Extracted data entries:
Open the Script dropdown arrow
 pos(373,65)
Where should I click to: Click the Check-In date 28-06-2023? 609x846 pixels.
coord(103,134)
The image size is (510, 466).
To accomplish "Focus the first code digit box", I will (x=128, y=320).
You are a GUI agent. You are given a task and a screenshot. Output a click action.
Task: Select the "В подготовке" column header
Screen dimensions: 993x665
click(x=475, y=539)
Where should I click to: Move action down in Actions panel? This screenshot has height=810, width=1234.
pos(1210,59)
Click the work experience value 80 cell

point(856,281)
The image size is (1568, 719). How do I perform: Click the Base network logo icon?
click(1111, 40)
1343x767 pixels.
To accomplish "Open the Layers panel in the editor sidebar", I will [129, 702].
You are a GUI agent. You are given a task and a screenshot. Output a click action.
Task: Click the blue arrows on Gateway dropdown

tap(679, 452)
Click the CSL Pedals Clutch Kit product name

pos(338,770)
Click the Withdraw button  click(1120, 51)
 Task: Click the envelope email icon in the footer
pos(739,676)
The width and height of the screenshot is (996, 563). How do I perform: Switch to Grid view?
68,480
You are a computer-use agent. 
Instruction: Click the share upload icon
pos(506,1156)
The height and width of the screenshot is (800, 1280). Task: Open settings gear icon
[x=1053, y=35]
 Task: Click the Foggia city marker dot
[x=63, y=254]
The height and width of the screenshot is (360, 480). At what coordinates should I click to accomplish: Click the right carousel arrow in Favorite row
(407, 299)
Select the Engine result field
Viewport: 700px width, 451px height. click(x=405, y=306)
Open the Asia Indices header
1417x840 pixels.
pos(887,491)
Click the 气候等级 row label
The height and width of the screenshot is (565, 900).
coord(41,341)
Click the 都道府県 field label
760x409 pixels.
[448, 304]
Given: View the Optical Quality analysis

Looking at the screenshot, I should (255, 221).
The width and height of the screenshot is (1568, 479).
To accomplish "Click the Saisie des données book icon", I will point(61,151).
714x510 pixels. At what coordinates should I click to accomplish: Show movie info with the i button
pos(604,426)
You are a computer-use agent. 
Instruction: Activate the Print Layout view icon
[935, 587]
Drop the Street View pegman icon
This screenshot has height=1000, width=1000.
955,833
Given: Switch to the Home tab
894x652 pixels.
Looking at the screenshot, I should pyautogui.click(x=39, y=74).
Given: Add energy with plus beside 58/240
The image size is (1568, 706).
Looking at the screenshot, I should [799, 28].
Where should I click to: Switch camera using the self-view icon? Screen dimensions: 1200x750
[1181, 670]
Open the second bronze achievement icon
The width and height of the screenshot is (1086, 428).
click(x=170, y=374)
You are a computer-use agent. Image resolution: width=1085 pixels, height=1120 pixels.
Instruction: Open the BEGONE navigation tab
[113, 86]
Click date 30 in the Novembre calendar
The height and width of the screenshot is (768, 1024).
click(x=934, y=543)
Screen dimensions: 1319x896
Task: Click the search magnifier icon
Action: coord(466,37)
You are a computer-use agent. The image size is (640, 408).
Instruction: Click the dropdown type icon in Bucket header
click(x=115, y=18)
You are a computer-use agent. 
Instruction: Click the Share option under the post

Activity = In the data above, start at the line that has "Task: Click the Foggia city marker dot", stop after the line that has "You are a computer-use agent. The", and print every line in between exactly as it stands.

Output for this task =
 Task: Click the Foggia city marker dot
[x=63, y=254]
The height and width of the screenshot is (360, 480). At what coordinates should I click to accomplish: Click the right carousel arrow in Favorite row
(407, 299)
Select the Engine result field
Viewport: 700px width, 451px height. click(x=405, y=306)
Open the Asia Indices header
1417x840 pixels.
pos(887,491)
Click the 气候等级 row label
The height and width of the screenshot is (565, 900).
coord(41,341)
Click the 都道府県 field label
760x409 pixels.
[448, 304]
Given: View the Optical Quality analysis

Looking at the screenshot, I should (255, 221).
The width and height of the screenshot is (1568, 479).
To accomplish "Click the Saisie des données book icon", I will point(61,151).
714x510 pixels. At what coordinates should I click to accomplish: Show movie info with the i button
pos(604,426)
You are a computer-use agent. 
Instruction: Activate the Print Layout view icon
[935, 587]
Drop the Street View pegman icon
This screenshot has height=1000, width=1000.
955,833
Given: Switch to the Home tab
894x652 pixels.
Looking at the screenshot, I should pyautogui.click(x=39, y=74).
Given: Add energy with plus beside 58/240
The image size is (1568, 706).
Looking at the screenshot, I should [799, 28].
Where should I click to: Switch camera using the self-view icon? Screen dimensions: 1200x750
[1181, 670]
Open the second bronze achievement icon
The width and height of the screenshot is (1086, 428).
click(x=170, y=374)
You are a computer-use agent. Image resolution: width=1085 pixels, height=1120 pixels.
Instruction: Open the BEGONE navigation tab
[113, 86]
Click date 30 in the Novembre calendar
The height and width of the screenshot is (768, 1024).
click(x=934, y=543)
Screen dimensions: 1319x896
Task: Click the search magnifier icon
Action: coord(466,37)
You are a computer-use agent. The image size is (640, 408).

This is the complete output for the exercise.